Les conséquences de la défaite de Bernadette Malgorn en Bretagne risquent de ne pas se faire attendre. Depuis dimanche soir, plusieurs membres de la droite régionale font courir le bruit de la création d'un groupe dissident de la majorité présidentielle au sein du conseil régional. Celui-ci serait emmené par le député finistérien Jacques Le Guen, candidat déçu à la tête de liste de la droite régionale.
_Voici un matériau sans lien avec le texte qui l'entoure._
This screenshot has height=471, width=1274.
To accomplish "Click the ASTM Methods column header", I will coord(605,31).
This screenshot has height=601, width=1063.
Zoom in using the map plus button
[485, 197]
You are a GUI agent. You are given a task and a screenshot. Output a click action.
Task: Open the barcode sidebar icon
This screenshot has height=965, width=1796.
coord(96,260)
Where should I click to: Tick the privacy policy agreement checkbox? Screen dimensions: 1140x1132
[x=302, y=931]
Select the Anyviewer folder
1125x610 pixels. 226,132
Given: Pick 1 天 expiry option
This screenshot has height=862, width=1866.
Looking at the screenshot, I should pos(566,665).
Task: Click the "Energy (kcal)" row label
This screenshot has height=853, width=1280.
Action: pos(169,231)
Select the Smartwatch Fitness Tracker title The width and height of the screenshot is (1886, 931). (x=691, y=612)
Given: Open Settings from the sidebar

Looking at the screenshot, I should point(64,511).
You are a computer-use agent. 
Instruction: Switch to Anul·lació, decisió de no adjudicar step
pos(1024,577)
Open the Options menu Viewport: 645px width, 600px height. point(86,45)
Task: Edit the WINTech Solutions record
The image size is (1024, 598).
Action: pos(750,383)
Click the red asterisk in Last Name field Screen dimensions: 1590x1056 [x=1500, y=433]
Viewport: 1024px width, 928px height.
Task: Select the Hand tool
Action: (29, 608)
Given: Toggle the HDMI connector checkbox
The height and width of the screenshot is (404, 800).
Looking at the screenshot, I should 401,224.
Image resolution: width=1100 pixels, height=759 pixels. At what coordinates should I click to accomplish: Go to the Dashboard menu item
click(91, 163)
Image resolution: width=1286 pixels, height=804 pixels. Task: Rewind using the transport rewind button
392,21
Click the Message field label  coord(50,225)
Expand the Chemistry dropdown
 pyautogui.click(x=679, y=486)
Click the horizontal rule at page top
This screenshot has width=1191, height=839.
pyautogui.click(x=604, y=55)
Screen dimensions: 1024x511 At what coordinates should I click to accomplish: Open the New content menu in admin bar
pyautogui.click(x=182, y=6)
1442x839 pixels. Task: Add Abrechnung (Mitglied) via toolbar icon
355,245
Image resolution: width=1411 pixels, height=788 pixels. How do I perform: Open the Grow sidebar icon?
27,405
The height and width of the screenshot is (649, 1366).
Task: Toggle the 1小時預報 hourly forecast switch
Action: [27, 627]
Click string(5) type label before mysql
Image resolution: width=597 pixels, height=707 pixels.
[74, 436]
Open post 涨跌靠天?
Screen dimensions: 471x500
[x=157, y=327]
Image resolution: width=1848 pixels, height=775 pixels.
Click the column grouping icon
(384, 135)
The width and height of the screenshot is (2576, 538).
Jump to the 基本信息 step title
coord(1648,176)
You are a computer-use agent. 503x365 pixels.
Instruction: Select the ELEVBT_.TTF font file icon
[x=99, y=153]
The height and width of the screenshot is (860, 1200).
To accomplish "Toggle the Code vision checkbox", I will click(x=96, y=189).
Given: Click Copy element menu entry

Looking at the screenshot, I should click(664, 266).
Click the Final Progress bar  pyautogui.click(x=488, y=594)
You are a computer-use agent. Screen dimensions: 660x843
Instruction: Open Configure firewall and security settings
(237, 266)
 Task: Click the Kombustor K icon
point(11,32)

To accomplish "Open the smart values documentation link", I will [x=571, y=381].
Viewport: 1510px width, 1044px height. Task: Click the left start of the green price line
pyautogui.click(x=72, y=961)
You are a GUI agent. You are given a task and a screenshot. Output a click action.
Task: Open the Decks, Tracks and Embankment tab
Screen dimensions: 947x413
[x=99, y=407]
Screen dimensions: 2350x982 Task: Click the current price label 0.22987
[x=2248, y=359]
Depuis dimanche, le villepiniste qualifie la défaite de Bernadette Malgorn « d'historique ». C'est une « erreur de casting » a-t-il notamment répété.
"halte au feu"
Interrogé par Le Mensuel ce lundi matin, sur la création d'un éventuel groupe dissident, Jacques Le Guen ironise : « C'est fou ce que les gens peuvent raconter comme bêtises », avant de préciser « qu'aucune hypothèse n'est rejetée », mais qu'il « ne faut pas céder à la précipitation ». « Tout dépendra de la manière dont sera organisé » le futur groupe d'opposition emmené par Bernadette Malgorn tempère le villepiniste. « Il faudra que, pour une fois, on ait le droit de dire quelque chose. Cette campagne, qui s'est conclue par une défaite historique, a été menée sans que personne ne soit associé, ni sur le projet, ni sur l'organisation des choses. Si c'est pour recommencer comme cela dans la future opposition, moi, je dis halte au feu tout de suite. » Jacques Le Guen indique qu'il n'a de « leçon à recevoir de personne ». Il rappelle le score de la majorité présidentielle enregistré dans la commune où il est élu (Plounévez-Lochrist 58,06%).
Trouver deux élus
La création d'un groupe au sein du conseil nécessiterait l'union de quatre élus. Jacques Le Guen pourrait ainsi être rejoint par Joël Marchadour, numéro 6 sur la liste de Malgorn dans le Finistère. Pour les deux autres élus, les hypothèses sont ouvertes. Selon nos informations, David Le Solliec, le maire de Gourin (56), candidat tête de liste dans le Morbihan pourrait être sollicité.